1934年的冬天
之後的時間裏,迪安娜最親密的朋友變成了露比和諾昂,他們一個擅長廚藝,一個擅長醫療。凡是迪安娜想吃的食物,露比都能做出來。露比還能完成很多她想都不敢想的事情。塔雅偶爾會匆匆地回來看看迪安娜,又很快地離開去工作。露比說,塔雅在聖芒戈魔法傷病醫院工作,目前在進行一項前所未有的研究,非常忙碌。
在過去的七年裏,迪安娜都過着沒有選擇的生活。護工們會將收到的物資統一分配,孩子們沒有喜歡的顏色,沒有偏愛的食物。他們睡在一樣的硬板床上,做着沒有差別的活計。然而到達戴斯萊家的第一天,露比就請迪安娜選擇自己喜歡的房間,如果今天的房間不滿意,還可以隨時更換。露比告訴她,自己可以依據她的喜好掛上床幔、鋪上她想要的地毯、換上她喜歡的窗帘。迪安娜還發現了塔雅讓露比準備的一沓不同款式的睡衣、襯衫、外袍。
幾個月之後,迪安娜學會了行使她的選擇權,她開始有了喜好,有了很多之前在孤兒院裏想都不敢想的東西。她會對飲食挑剔,會要求更換房間的傢具擺放,也漸漸習慣了羊皮紙和羽毛筆以及大大小小的長袍。塔雅每次見到她,都很欣慰地讚賞她的獨立自主,只是會在她長身體的時候,從一名治療師的角度要求她的飲食營養全面以及儀態培養。

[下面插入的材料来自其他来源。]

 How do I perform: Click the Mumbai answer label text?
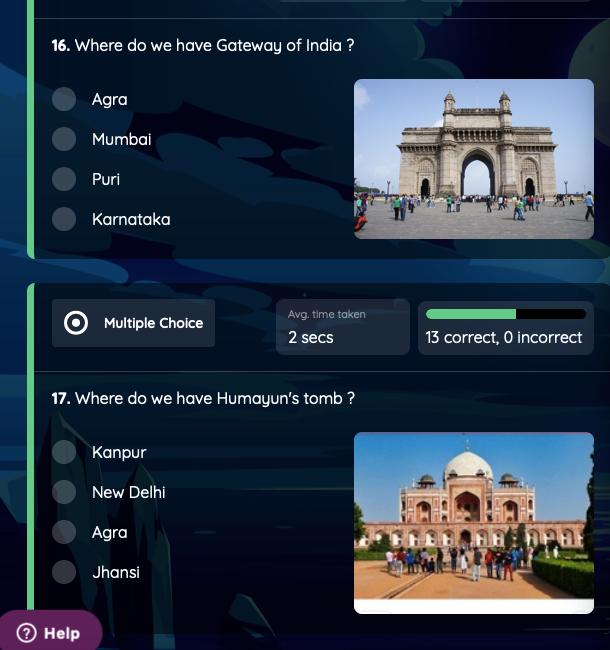122,139
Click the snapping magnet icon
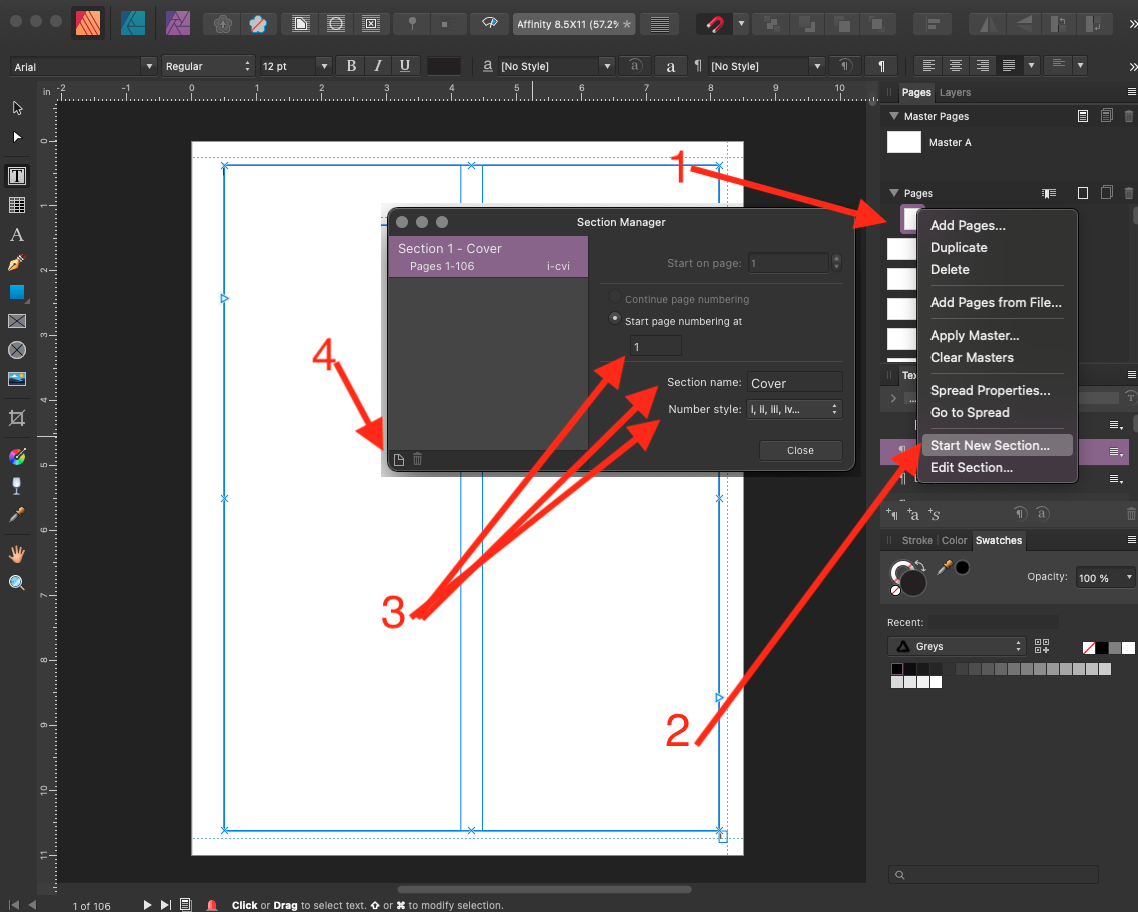This screenshot has height=912, width=1138. point(714,24)
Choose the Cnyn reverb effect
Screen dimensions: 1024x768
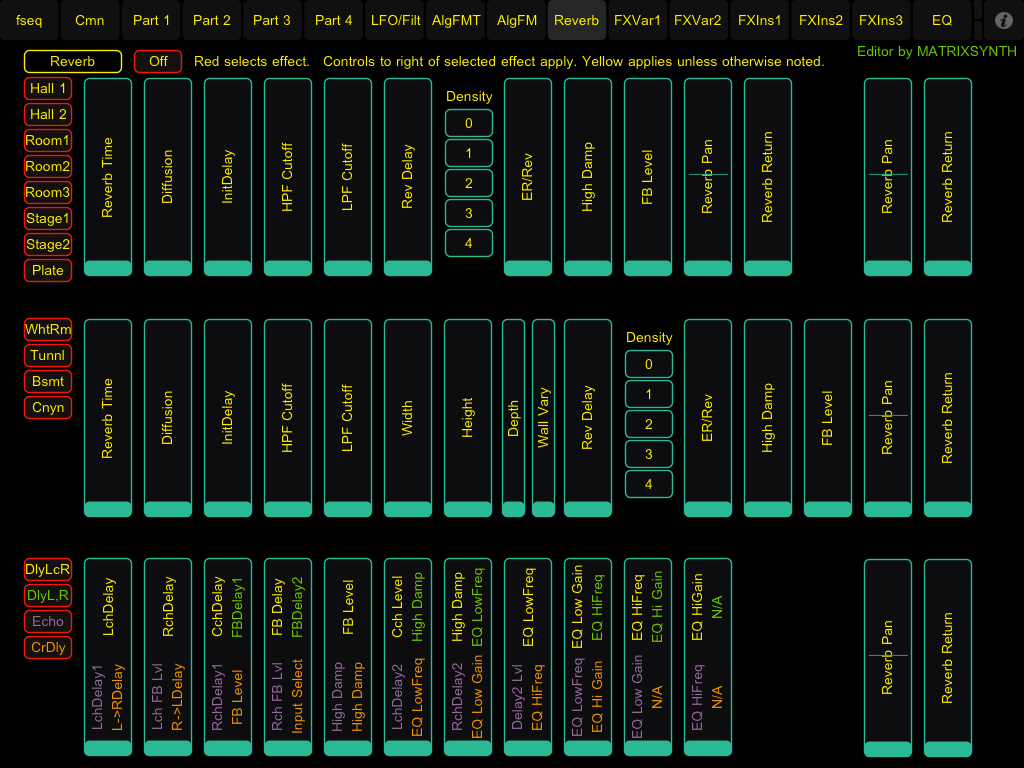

先祖留下來的那個藏書室,在被上上代主人——迪安娜的祖父羅耶——冷落了許久之後,得到了充分的使用。塔雅在畢業之後就搬去了倫敦,不住在祖宅,而迪安娜的父親利羅也在畢業后不久就去到美國的MACUSA工作,因此很少有人再使用書房。迪安娜在重新打掃書房時,增添了一個可以讓她整個人都窩進去的大躺椅。她每天都縮在裏面翻閱書籍。由於她尚不能使用魔法,迪安娜跳過了魔咒類的書籍。從魔法史到古代魔文再到草藥學,她開始一點點地了解這個世界。
只有了解這個世界,才會不那麼懼怕。
十一月里寒風肆虐,灰色調的戴斯萊家愈發顯得陰冷。在迪安娜一次意外打翻杯子后,杯子隨着迪安娜的手穩穩地落回到盤子裏。她的魔法能力終於正式顯現了。
一九三四年的聖誕節對於迪安娜來說,是她長這麼大以來度過的最奇妙的聖誕節,有血親塔雅姑姑,有一群會魔法的巫師,還在巫師界著名的聖芒戈魔法傷病醫院裏。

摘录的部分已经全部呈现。